Peter Maydell <peter.mayd...@linaro.org> writes:
Specifically, if you don't disable the error-exit when qtest
is in use, then the generic qom-test tests which say "can we
at least instantiate every machine?" will fail, because they
assume that "qemu-system-foo -machine bar -accel qtest" will
at least start.

It doesn't really seem feasible to me to have qom-test
know about every machine's specific requirements for
how to pass a guest image.

Yes.

The other approach would be to standardize on "every machine
type should happily start up with no warnings even if there
is no guest code specified by the user and it would simply
execute zeroes". We already do this for quite a lot of
boards, including some major ones, so we're certainly not
consistent about trying to diagnose user errors in this area.

IMHO executing zeros is also a bad idea ... most of those boards crash after a while when the program counter reaches an unmapped memory region.

Maybe we could simply put a "branch to self" instruction on the first program counter address in case the kernel/firmware cannot be loaded?

Fatal error unless qtest is bad, because we take a different path.

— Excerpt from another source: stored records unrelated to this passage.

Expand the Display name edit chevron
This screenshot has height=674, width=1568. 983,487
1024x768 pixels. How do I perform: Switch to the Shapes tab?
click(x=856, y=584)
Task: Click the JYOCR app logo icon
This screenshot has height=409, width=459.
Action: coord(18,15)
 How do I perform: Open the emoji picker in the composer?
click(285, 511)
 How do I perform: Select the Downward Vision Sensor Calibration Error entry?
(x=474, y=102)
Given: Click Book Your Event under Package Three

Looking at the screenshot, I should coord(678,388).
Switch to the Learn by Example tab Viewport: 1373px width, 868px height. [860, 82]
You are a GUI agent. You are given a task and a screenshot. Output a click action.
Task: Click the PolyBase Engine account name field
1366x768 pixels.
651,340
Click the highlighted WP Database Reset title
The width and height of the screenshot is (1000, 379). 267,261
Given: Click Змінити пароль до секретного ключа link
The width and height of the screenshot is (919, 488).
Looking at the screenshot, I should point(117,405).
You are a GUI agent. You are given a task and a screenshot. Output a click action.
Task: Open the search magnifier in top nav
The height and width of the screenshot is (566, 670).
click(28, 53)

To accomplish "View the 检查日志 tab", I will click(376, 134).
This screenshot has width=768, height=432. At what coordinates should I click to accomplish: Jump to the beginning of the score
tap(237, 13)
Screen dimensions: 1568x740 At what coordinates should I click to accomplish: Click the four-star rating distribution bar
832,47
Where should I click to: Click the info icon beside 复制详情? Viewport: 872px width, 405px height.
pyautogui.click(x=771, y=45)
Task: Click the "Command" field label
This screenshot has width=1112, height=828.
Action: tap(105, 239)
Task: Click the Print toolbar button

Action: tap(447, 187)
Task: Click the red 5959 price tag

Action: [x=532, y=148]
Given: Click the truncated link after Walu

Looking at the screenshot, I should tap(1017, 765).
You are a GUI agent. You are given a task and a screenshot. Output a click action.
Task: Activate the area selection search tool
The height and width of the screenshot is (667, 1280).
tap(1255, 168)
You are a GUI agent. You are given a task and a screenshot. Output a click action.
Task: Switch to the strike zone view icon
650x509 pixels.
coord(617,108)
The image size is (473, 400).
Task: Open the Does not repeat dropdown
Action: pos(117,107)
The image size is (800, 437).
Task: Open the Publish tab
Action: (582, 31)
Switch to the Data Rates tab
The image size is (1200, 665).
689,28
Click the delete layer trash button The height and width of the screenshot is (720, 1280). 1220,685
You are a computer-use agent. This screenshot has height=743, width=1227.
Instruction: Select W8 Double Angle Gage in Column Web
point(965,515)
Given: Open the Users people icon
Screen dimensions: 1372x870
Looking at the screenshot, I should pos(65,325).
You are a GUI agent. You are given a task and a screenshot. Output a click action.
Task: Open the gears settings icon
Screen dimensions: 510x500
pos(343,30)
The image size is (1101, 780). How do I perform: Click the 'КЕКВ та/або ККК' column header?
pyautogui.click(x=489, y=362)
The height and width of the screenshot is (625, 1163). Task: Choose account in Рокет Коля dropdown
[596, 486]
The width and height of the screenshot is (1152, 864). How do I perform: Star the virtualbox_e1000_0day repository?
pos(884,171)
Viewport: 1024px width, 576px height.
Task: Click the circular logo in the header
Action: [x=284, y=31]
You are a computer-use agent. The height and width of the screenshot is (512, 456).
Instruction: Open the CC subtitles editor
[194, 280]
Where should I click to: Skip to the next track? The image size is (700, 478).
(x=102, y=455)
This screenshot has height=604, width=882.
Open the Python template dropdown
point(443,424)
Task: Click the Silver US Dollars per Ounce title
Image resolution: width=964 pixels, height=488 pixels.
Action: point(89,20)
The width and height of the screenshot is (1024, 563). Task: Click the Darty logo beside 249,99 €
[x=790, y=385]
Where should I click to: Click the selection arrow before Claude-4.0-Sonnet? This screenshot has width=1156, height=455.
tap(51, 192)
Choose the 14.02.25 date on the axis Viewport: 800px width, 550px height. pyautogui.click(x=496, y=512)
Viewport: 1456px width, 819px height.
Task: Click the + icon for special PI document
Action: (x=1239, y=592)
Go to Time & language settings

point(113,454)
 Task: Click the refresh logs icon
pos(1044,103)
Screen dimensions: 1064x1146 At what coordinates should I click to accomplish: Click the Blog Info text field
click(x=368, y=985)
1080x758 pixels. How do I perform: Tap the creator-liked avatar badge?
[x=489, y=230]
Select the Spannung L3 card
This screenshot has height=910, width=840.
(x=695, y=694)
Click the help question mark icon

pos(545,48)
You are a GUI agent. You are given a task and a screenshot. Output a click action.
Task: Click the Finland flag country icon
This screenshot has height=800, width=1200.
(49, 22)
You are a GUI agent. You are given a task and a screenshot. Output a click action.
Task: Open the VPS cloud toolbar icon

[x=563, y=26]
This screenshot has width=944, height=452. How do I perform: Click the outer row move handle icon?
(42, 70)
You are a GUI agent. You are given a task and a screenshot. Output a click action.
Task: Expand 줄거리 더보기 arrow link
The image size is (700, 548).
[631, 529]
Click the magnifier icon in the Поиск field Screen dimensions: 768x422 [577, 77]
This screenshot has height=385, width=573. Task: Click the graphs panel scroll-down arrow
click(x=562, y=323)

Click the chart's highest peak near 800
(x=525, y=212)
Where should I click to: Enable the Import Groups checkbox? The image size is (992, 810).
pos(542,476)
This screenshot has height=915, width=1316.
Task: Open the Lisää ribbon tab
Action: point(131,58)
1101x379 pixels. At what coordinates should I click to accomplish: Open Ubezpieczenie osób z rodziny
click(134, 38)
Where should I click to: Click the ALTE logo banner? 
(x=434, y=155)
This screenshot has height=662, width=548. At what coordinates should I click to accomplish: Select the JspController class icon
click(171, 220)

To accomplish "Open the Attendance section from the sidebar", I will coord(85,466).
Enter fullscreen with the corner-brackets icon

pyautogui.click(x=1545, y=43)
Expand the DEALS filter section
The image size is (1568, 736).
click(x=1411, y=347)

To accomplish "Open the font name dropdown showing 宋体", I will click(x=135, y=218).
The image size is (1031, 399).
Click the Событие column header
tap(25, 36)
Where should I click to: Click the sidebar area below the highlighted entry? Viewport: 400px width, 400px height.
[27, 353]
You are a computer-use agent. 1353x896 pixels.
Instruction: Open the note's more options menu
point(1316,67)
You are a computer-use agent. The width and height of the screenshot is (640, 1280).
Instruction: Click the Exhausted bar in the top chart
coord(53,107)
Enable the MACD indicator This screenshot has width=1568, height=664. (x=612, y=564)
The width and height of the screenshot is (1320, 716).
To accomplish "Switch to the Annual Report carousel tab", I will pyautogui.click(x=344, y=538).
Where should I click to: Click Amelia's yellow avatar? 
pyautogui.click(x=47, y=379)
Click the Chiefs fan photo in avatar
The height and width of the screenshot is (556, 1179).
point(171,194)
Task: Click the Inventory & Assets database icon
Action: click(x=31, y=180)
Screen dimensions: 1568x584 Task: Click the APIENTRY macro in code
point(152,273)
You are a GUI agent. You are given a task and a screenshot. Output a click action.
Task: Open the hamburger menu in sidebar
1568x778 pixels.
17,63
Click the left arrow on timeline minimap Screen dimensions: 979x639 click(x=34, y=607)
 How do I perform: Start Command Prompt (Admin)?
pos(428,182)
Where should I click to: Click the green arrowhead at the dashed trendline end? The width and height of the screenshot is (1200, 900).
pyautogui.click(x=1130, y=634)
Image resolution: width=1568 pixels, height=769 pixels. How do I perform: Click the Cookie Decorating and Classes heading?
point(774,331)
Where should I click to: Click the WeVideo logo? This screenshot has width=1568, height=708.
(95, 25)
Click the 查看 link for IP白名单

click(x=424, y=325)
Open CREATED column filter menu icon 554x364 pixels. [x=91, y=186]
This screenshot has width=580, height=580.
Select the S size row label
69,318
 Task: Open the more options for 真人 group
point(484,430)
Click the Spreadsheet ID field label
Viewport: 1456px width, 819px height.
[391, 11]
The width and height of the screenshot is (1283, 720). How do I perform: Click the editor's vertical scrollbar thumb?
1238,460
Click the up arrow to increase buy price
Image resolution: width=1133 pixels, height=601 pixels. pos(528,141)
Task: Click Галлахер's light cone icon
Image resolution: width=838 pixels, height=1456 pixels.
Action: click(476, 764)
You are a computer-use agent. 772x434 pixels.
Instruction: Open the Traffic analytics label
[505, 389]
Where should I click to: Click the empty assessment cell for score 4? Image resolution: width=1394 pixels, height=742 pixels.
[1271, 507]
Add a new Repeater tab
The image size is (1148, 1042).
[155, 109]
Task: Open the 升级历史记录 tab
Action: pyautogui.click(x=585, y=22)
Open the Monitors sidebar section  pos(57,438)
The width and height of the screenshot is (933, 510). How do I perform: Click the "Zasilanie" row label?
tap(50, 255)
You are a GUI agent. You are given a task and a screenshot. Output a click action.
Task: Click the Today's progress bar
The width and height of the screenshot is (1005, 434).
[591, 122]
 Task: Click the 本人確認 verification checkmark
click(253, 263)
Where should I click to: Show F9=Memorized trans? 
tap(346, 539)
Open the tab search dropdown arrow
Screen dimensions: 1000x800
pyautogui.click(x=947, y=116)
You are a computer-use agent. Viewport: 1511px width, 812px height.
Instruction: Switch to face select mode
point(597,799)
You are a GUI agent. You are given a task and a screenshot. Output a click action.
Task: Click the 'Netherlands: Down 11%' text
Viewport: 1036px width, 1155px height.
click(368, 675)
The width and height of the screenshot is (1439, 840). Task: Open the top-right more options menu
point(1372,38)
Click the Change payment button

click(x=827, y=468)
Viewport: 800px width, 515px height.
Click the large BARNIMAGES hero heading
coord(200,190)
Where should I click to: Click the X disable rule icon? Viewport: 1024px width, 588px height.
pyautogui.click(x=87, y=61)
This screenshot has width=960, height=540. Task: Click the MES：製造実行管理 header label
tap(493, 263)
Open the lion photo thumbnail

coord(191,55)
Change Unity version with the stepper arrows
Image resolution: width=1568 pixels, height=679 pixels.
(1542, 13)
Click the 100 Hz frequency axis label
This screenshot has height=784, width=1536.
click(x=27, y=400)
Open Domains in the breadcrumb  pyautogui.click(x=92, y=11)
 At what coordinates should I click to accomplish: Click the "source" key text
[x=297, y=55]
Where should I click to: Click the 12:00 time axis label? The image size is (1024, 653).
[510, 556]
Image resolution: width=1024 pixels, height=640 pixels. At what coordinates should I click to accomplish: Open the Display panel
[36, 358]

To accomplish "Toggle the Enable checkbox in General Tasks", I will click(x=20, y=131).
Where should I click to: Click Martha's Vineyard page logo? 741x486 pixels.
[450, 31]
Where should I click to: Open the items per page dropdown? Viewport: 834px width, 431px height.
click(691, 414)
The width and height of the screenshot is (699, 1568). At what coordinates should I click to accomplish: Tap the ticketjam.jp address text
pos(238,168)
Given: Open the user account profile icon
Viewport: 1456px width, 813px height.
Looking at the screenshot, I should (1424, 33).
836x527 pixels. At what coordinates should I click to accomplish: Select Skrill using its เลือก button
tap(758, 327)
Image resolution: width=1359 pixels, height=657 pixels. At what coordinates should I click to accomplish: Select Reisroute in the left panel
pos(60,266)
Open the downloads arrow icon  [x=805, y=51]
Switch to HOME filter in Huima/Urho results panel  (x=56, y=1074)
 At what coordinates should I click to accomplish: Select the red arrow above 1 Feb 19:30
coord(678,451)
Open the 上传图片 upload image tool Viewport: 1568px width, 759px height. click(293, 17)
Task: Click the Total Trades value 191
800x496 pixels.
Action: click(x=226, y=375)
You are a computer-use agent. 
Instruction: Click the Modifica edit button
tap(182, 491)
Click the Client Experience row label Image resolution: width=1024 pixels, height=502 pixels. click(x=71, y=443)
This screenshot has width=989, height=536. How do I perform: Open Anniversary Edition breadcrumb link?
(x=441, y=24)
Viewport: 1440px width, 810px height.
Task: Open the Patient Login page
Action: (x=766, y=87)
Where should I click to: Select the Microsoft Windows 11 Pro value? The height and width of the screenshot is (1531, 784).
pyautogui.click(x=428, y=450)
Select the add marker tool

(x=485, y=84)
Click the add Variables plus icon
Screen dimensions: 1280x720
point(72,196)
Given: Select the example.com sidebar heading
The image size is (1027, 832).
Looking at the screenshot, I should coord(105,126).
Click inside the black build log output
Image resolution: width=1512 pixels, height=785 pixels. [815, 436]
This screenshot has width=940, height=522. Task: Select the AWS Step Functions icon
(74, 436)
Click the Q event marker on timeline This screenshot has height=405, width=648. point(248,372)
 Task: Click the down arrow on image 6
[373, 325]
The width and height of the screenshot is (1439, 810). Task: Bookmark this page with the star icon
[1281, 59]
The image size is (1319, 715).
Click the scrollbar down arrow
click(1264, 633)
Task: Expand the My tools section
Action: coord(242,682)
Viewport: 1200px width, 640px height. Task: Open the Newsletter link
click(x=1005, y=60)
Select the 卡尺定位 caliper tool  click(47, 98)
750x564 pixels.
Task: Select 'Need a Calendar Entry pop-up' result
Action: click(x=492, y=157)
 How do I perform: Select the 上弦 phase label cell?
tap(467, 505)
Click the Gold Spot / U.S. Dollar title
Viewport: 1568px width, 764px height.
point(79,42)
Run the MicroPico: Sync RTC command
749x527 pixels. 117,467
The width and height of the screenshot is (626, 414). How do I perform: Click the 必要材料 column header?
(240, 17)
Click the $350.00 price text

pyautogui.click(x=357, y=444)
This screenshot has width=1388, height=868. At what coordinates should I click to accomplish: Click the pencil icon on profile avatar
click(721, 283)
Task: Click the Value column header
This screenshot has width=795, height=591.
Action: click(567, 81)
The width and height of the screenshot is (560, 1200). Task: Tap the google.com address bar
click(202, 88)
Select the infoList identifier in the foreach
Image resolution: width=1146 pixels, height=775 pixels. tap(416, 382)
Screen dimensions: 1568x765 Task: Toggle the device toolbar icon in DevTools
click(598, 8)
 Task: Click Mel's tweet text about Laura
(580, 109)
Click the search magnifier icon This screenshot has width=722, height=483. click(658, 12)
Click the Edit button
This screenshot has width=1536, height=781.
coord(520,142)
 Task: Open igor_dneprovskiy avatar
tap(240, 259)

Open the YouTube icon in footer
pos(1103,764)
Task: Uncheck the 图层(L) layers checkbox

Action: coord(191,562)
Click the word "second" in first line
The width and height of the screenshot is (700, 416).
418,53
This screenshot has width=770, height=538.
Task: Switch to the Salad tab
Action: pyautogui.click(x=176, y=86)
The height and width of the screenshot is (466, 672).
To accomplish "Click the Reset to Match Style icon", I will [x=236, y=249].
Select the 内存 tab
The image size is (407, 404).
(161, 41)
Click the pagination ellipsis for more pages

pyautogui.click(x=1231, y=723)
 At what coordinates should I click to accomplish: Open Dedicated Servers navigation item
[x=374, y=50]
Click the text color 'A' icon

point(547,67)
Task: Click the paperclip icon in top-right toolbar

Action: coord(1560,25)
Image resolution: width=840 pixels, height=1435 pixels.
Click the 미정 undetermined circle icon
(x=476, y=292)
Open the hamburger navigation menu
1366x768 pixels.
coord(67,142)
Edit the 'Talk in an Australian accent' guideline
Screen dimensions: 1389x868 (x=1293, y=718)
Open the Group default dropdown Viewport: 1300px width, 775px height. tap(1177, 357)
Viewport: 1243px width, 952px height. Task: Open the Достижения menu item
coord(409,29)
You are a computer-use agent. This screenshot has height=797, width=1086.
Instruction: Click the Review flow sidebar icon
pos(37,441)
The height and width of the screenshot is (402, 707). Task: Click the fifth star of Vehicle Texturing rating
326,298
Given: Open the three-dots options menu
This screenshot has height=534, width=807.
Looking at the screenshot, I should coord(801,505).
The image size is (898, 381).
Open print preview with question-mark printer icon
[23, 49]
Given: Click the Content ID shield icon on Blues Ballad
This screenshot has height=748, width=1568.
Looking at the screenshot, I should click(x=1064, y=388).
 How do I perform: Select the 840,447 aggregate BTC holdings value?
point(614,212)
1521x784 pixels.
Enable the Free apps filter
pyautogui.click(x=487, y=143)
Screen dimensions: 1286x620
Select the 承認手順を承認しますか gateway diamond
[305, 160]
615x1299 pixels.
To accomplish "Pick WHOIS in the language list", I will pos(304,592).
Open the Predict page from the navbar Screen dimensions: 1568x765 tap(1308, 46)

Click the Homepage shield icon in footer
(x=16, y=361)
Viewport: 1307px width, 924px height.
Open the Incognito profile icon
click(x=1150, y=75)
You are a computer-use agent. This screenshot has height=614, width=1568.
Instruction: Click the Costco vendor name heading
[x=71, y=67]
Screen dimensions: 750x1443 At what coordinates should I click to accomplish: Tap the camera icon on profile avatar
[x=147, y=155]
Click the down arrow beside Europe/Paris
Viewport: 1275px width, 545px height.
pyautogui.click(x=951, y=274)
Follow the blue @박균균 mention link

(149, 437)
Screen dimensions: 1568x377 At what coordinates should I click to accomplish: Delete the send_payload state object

Silently executing zero can be hard for users to diagnose.

Possible compromise: warn unless qtest?

That runs into the "tests that pass and do what they're
supposed to do shouldn't provoke warnings" unofficial
guideline... Some of these qtest_enabled() checks are
exactly to suppress a warning.

FWIW, I like the idea of having a error_report_user() function that is silent when running with qtest_enabled().